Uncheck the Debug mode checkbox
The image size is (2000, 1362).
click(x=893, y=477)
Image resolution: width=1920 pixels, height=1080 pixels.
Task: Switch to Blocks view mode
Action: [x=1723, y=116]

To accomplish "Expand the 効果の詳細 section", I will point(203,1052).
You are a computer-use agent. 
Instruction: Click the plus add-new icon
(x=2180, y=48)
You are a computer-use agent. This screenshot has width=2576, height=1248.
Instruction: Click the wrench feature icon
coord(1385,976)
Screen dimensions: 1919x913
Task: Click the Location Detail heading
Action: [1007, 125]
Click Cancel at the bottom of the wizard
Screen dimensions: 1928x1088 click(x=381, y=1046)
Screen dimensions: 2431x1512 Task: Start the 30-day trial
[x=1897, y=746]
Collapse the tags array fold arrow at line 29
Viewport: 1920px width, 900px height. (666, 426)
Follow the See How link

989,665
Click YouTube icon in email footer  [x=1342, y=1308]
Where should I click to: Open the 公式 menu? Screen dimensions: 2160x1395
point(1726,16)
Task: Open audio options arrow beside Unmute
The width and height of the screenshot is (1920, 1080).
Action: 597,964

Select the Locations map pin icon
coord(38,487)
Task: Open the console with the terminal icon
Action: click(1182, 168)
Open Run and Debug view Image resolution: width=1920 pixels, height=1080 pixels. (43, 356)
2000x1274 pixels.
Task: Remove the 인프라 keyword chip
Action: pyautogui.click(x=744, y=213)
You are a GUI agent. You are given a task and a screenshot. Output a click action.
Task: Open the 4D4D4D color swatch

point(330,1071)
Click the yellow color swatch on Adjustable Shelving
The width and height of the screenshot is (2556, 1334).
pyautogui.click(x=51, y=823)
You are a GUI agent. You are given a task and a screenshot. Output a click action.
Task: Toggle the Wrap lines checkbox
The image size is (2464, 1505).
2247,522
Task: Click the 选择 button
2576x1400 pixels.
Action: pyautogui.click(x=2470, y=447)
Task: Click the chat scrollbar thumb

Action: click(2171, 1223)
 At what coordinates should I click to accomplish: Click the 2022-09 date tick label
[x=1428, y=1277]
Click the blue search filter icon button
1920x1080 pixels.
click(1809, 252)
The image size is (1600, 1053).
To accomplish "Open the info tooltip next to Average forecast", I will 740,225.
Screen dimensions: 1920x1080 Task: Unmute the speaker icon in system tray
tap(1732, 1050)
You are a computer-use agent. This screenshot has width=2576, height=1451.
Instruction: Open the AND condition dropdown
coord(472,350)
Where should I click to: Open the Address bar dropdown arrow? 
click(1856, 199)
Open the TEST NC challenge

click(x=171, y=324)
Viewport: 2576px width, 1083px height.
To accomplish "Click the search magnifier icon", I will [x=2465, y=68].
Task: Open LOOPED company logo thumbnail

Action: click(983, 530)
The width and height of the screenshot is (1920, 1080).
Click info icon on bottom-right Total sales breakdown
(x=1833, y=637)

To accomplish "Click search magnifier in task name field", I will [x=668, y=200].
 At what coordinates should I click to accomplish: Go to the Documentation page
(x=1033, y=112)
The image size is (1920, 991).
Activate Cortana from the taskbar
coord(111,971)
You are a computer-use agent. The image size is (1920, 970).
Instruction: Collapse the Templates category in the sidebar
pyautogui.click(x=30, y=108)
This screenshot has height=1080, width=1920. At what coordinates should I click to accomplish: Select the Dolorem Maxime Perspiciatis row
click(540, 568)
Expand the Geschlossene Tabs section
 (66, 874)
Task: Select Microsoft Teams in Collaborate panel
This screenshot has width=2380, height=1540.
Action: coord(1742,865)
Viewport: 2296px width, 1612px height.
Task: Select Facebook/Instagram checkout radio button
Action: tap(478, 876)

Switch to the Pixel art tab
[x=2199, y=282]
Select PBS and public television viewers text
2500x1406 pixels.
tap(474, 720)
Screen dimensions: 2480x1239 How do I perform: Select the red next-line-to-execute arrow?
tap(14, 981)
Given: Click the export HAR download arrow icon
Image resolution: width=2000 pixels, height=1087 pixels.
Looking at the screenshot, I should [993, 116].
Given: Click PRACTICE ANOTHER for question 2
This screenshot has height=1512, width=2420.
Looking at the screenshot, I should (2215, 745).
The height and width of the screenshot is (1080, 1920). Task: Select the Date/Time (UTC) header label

+ + + +

◆ Your instructions ◆
Nothing should be missing: every line above must be reproduced exactly.

◆ Finished exercise ◆
Uncheck the Debug mode checkbox
The image size is (2000, 1362).
click(x=893, y=477)
Image resolution: width=1920 pixels, height=1080 pixels.
Task: Switch to Blocks view mode
Action: [x=1723, y=116]

To accomplish "Expand the 効果の詳細 section", I will point(203,1052).
You are a computer-use agent. 
Instruction: Click the plus add-new icon
(x=2180, y=48)
You are a computer-use agent. This screenshot has width=2576, height=1248.
Instruction: Click the wrench feature icon
coord(1385,976)
Screen dimensions: 1919x913
Task: Click the Location Detail heading
Action: [1007, 125]
Click Cancel at the bottom of the wizard
Screen dimensions: 1928x1088 click(x=381, y=1046)
Screen dimensions: 2431x1512 Task: Start the 30-day trial
[x=1897, y=746]
Collapse the tags array fold arrow at line 29
Viewport: 1920px width, 900px height. (666, 426)
Follow the See How link

989,665
Click YouTube icon in email footer  [x=1342, y=1308]
Where should I click to: Open the 公式 menu? Screen dimensions: 2160x1395
point(1726,16)
Task: Open audio options arrow beside Unmute
The width and height of the screenshot is (1920, 1080).
Action: 597,964

Select the Locations map pin icon
coord(38,487)
Task: Open the console with the terminal icon
Action: click(1182, 168)
Open Run and Debug view Image resolution: width=1920 pixels, height=1080 pixels. (43, 356)
2000x1274 pixels.
Task: Remove the 인프라 keyword chip
Action: pyautogui.click(x=744, y=213)
You are a GUI agent. You are given a task and a screenshot. Output a click action.
Task: Open the 4D4D4D color swatch

point(330,1071)
Click the yellow color swatch on Adjustable Shelving
The width and height of the screenshot is (2556, 1334).
pyautogui.click(x=51, y=823)
You are a GUI agent. You are given a task and a screenshot. Output a click action.
Task: Toggle the Wrap lines checkbox
The image size is (2464, 1505).
2247,522
Task: Click the 选择 button
2576x1400 pixels.
Action: pyautogui.click(x=2470, y=447)
Task: Click the chat scrollbar thumb

Action: click(2171, 1223)
 At what coordinates should I click to accomplish: Click the 2022-09 date tick label
[x=1428, y=1277]
Click the blue search filter icon button
1920x1080 pixels.
click(1809, 252)
The image size is (1600, 1053).
To accomplish "Open the info tooltip next to Average forecast", I will 740,225.
Screen dimensions: 1920x1080 Task: Unmute the speaker icon in system tray
tap(1732, 1050)
You are a computer-use agent. This screenshot has width=2576, height=1451.
Instruction: Open the AND condition dropdown
coord(472,350)
Where should I click to: Open the Address bar dropdown arrow? 
click(1856, 199)
Open the TEST NC challenge

click(x=171, y=324)
Viewport: 2576px width, 1083px height.
To accomplish "Click the search magnifier icon", I will [x=2465, y=68].
Task: Open LOOPED company logo thumbnail

Action: click(983, 530)
The width and height of the screenshot is (1920, 1080).
Click info icon on bottom-right Total sales breakdown
(x=1833, y=637)

To accomplish "Click search magnifier in task name field", I will [x=668, y=200].
 At what coordinates should I click to accomplish: Go to the Documentation page
(x=1033, y=112)
The image size is (1920, 991).
Activate Cortana from the taskbar
coord(111,971)
You are a computer-use agent. The image size is (1920, 970).
Instruction: Collapse the Templates category in the sidebar
pyautogui.click(x=30, y=108)
This screenshot has height=1080, width=1920. At what coordinates should I click to accomplish: Select the Dolorem Maxime Perspiciatis row
click(540, 568)
Expand the Geschlossene Tabs section
 (66, 874)
Task: Select Microsoft Teams in Collaborate panel
This screenshot has width=2380, height=1540.
Action: coord(1742,865)
Viewport: 2296px width, 1612px height.
Task: Select Facebook/Instagram checkout radio button
Action: tap(478, 876)

Switch to the Pixel art tab
[x=2199, y=282]
Select PBS and public television viewers text
2500x1406 pixels.
tap(474, 720)
Screen dimensions: 2480x1239 How do I perform: Select the red next-line-to-execute arrow?
tap(14, 981)
Given: Click the export HAR download arrow icon
Image resolution: width=2000 pixels, height=1087 pixels.
Looking at the screenshot, I should [993, 116].
Given: Click PRACTICE ANOTHER for question 2
This screenshot has height=1512, width=2420.
Looking at the screenshot, I should (2215, 745).
The height and width of the screenshot is (1080, 1920). Task: Select the Date/Time (UTC) header label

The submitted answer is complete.